I’m pleased with the way it interacts with my software as well. You could use the midi learn function to map out any preset you want, so that the pads control whatever you need. The more impressive thing is that it actually has a preset made for the FL plugin “FPC”. It’s called “MPC2500”. All the pads and banks correspond with the right pads and banks in the FPC. The knobs and faders you can easily assign to any parameters in your DAW as well.
One major complaint I have though is that the pads are VERY unsensitive. There is a mod to fix it but it requires you to open up the unit. Even with the sensitiviy all the way up I have to disable the velocity sensitivity on my DAW to use the MPD.
If you need what the MPD has to offer, and you won't something with more knobs and faders than the PadKontrol this is for you. I don't regret buying it at all.
This is a review for the MPD24 MIDI Control Surface. It's a USB device that plugs seamlessly into your computer for use as a MIDI Controller in your various DAWs. In general, I think it's a great investment for the short price of $150.
What you would notice first is the striking resemblance to its older, bigger brother, the MPC series of Samplers and Drum Machines. They are both made by Akai, which is the reason for this resemblance. Once you realize that it is made by Akai, the well-known father of the drum pad machine, you will feel much better about purchasing the MPD.
As we get into the bulk of this review, I just wanted to say one thing. I had originally bought the MPD16. It does not have a screen, and it looks like an M-Audio Trigger Finger. (I will review the MPD16 next). I loved the MPD16 so much, and I thought that the MPD24 would be even better, and I was not disappointed.
First off, the MPD is built very solid. It's a great piece of handiwork. The faders and the knobs are solid. The buttons will not stick in, and the overall solidity of the product is unprecedented. You can probably take it around with you if you travel because it's a rugged little piece of equipment.
Delving into the features is what this next section will cover. First off, it has eight knobs and six faders that you can program to link to aspects in your DAW. That seems to be a great feature of this piece of hardware. Many other MIDI controllers will skimp on the knobs and not even have faders, so this is a big +1 for the MPD. Another feature that I really love is the presets for the drum plug-ins on your favorite DAWs. As I sit next to the MPD as I write this review, I'm going to name off a couple of the presets for your favorite DAWs:
- Presets 2 and 3 are for Reason's ReDrum.
- Preset 5 is for Ableton's Live.
- Preset 7 is for the Battery Drum Machine.
- Preset 11 is for Cubase LE, the free version.
- Preset 12 is to emulate the pad setup of the MPC 2500.
Those are just a few of the presets. After that, you have over fifteen slots to program your own configurations in.
Under the screen, you have a selection of FOUR pad banks. You can change your programs here, too. Not to mention the classic 16 Level switch and Full Level switch.
When it comes to features, the MPD is teeming with them.

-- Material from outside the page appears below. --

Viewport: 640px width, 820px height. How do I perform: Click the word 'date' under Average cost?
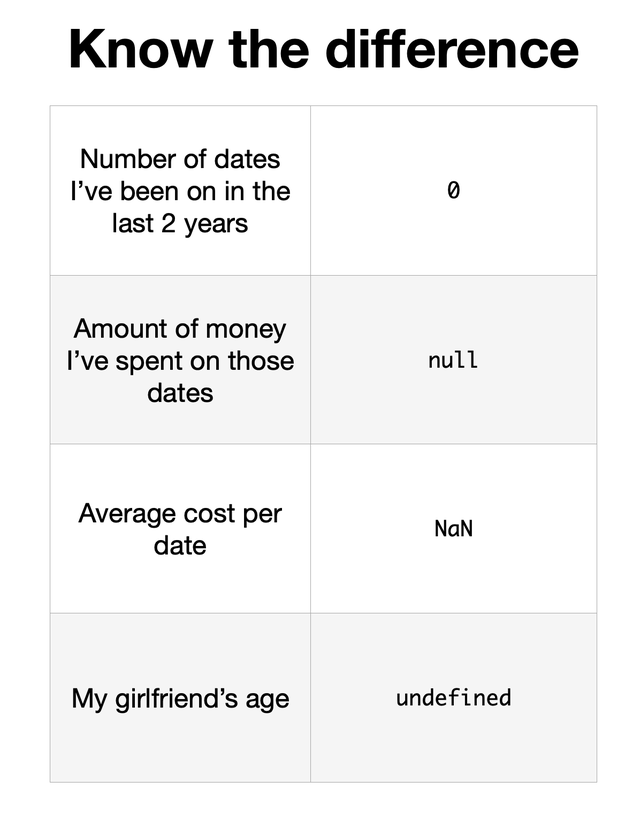point(180,545)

The last part of this review will cover the thing most are worried about, the price. Worry no more! One week's paycheck for most of you on a 9-5 will score you one of these. It's a shallow price at just $150, and I feel that it is worth it. You can go with the PadKontrol or the Trigger Finger, but I picked this one because I trust Akai, especially in the drum pad control market. I would recommend this to anybody, for the price.
Overall, I think that this is a great product. What I liked most about it was the feeling of the pads. They feel great, like a true MPC. They're a little thinner, however. What I liked least was the little ease of navigation on the screen. If you do not study the manual very carefully, you will get lost in a world of confusion when it comes to the fragmented words that display on the screen. The value, going for $150, is unchallenged. If I could buy it again, I would.